Here ~dice~ becomes the name of the scoring option and ~csv_reconcile_dice~ is the package
implementing the plugin.

*** Using If there is only one scoring plugin available, that plugin is used. If there are more than one available, you will be prompted to pass the ~--scorer~ option to select among the scoring options.

*** Known plugins See [[https://github.com/gitonthescene/csv-reconcile/wiki][wiki]] for list of known plugins.

** Testing Though I long for the old days when a unit test was a unit test, these days things are a bit more complicated with various versions of ~Python~ and installation of plugins to manage.

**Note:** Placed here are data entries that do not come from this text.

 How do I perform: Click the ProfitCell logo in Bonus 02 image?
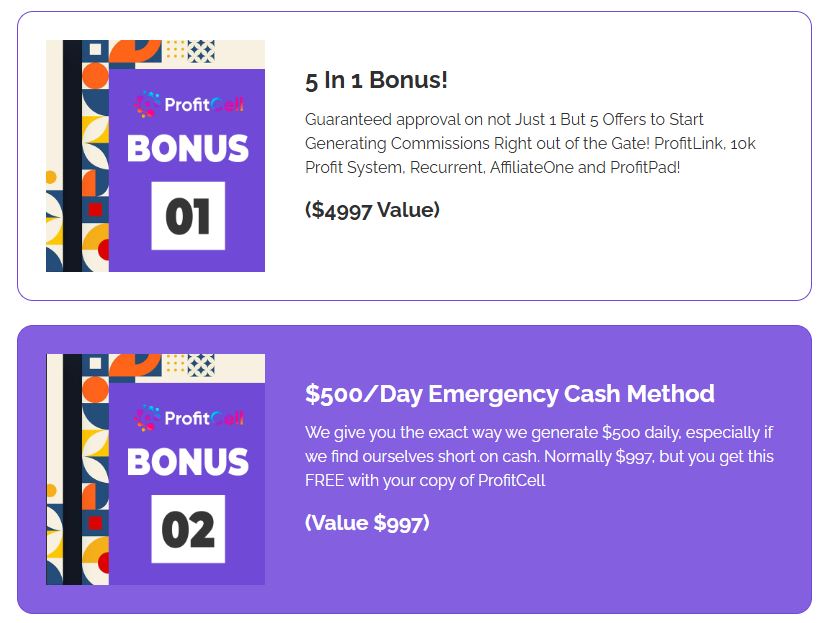(188, 418)
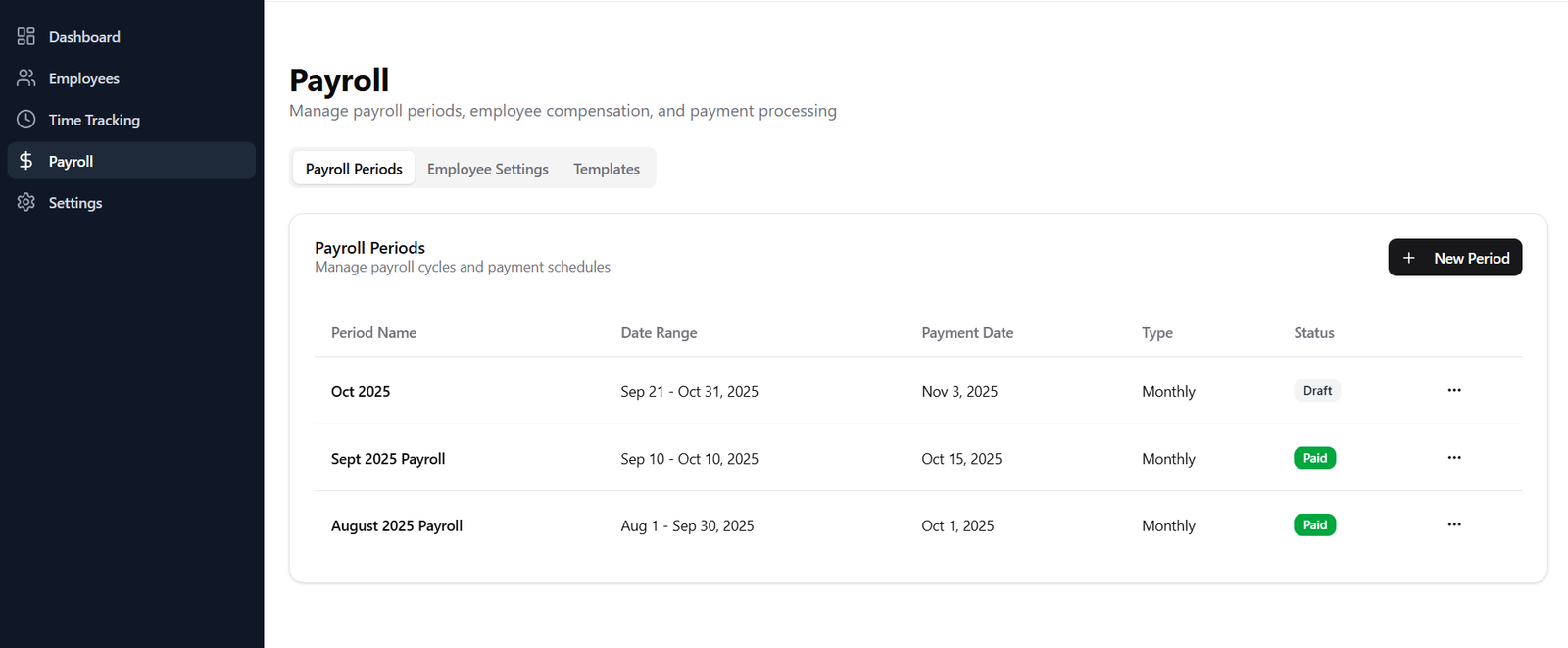1568x648 pixels.
Task: Open Time Tracking from the sidebar
Action: (94, 120)
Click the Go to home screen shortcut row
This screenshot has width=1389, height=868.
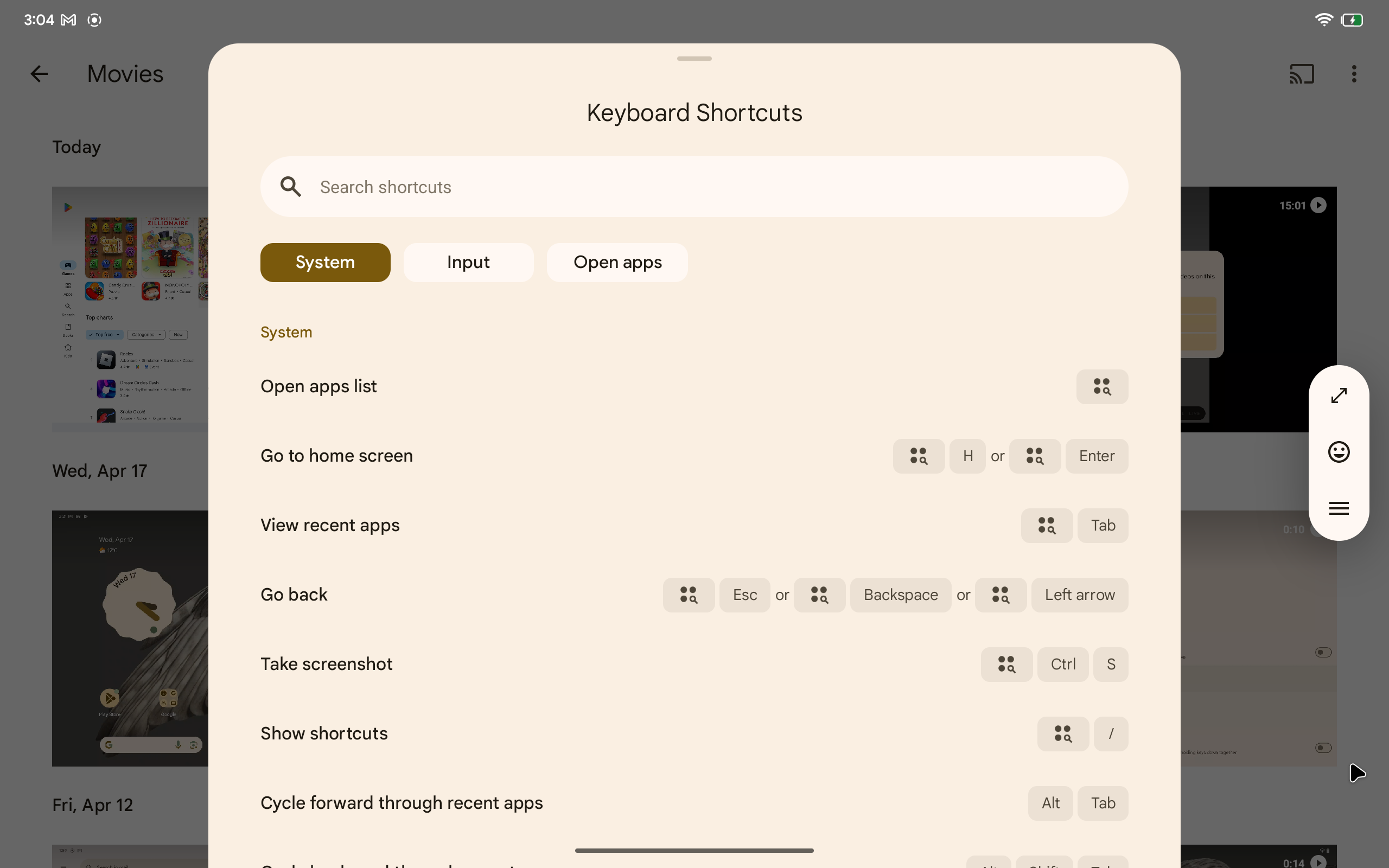click(694, 456)
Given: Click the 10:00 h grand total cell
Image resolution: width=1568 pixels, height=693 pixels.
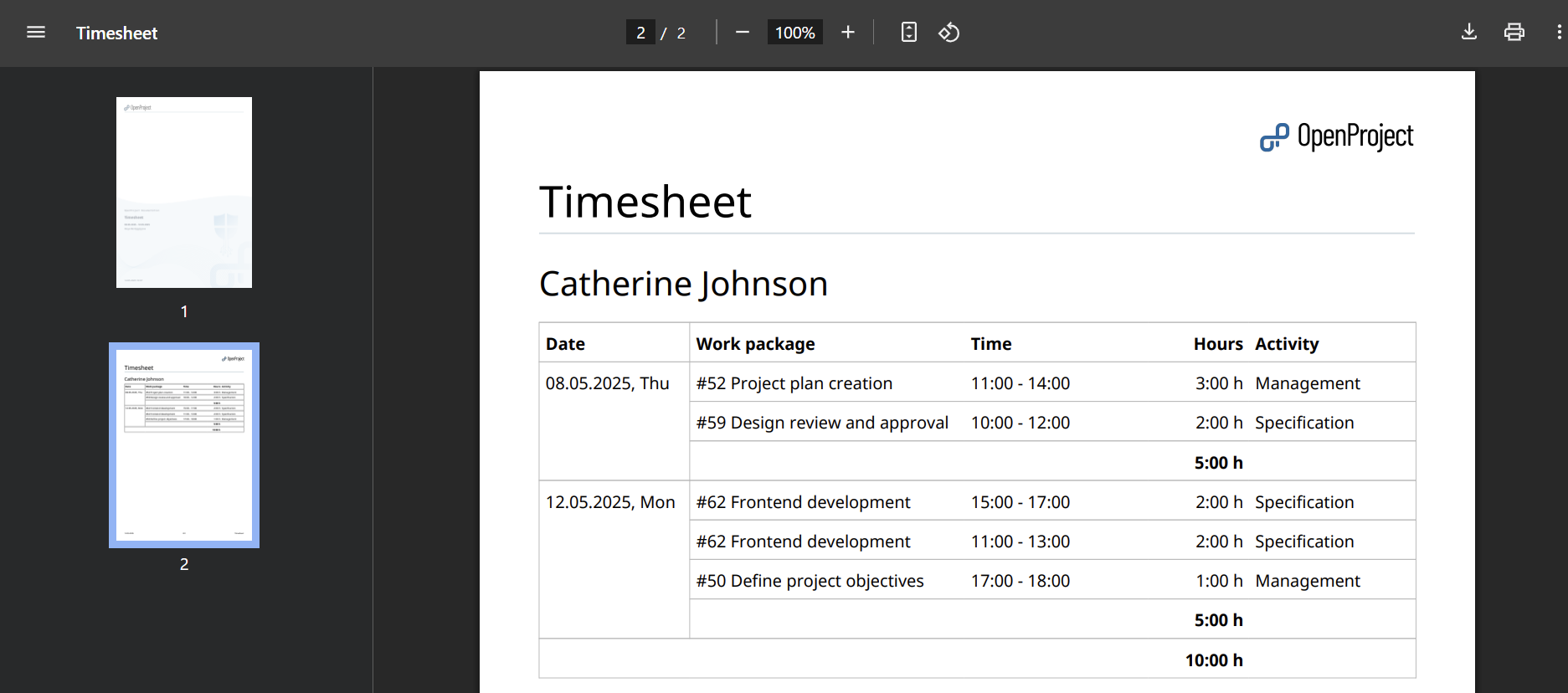Looking at the screenshot, I should click(x=1213, y=660).
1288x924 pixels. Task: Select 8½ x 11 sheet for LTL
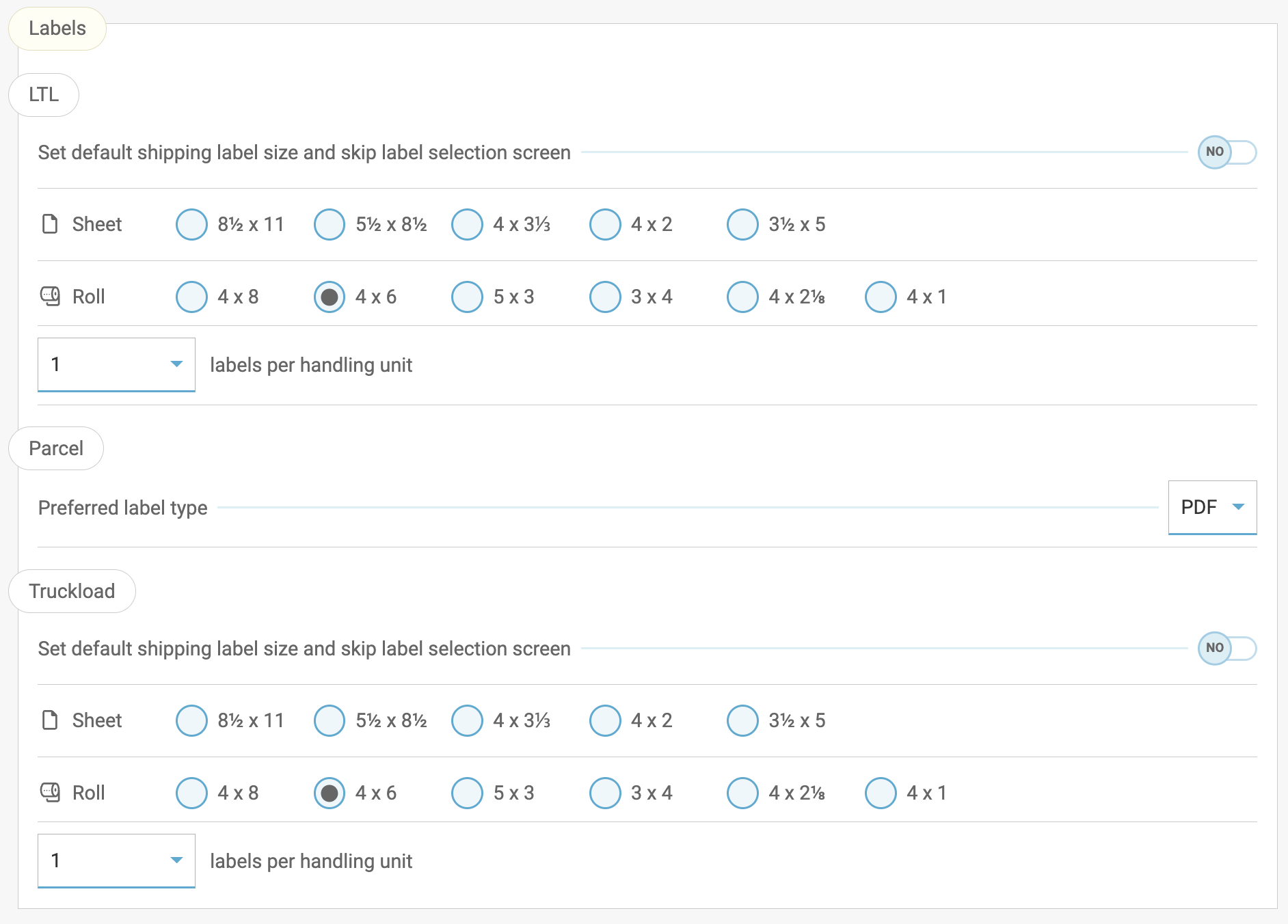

Now we have to wrestle with [[https://docs.python.org/3/tutorial/venv.html][virtual environments]]. ~poetry~ handles the virtual environment for developing, but testing involves covering more options.

*** Tests layout The tests directory structure is the following:

: tests
:     main
:     plugins
:         geo

Tests for the main package are found under ~main~ and don't require installing any other
packages whereas tests under ~plugins~ require the installation of the given plugin.

* Running tests ** Basic tests These tests are written with [[https://docs.pytest.org/en/6.2.x/contents.html][pytest]] and can be running through ~poetry~ as follows:

 : $ poetry run pytest

 To avoid the complications that come from installing plugins, there is a ~poe~ script for
 running only the tests under main which can be invoked as follows:

 : $ poe test

 For steady state developing this is probably the command you'll use most often.

**** Build matrices The GitHub Actions for this project currently use a [[https://docs.github.com/en/actions/learn-github-actions/managing-complex-workflows#using-a-build-matrix][build matrix]] across a couple of architectures and several versions of ~Python~, but a similar effect can be achieved using [[https://nox.thea.codes/en/stable/tutorial.html][nox]].

 ~nox~ manages the creation of various virtual environments in what they call "sessions", from
 which various commands can be run.  This project's ~noxfile.py~ manages the installation of the
 ~csv-reconcile-geo~ plugin for the plugin tests as well as running across several versions of
 ~Python~.  See the ~nox~ documentation for detail.

 Some versions of this command you're likely to run are as follows:

 : $ nox      # Run all the tests building virtual environemnts from scratch
 : $ nox -r   # Reuse previously built virtual environments for speed
 : $ nox -s test_geo  # Run only the tests for the csv-reconcile-geo plugin
 : $ nox -s test_main -p 3.8   # Run only the main tests with Python3.8

 Eventually, the GitHub Actions may be changed to use [[https://github.com/marketplace/actions/setup-nox][setup-nox]].

** Future enhancements

It would be nice to add support for using [[https://reconciliation-api.github.io/specs/latest/#structure-of-a-reconciliation-query][properties]] as part of the scoring, so that more than one column of the csv could be taken into consideration.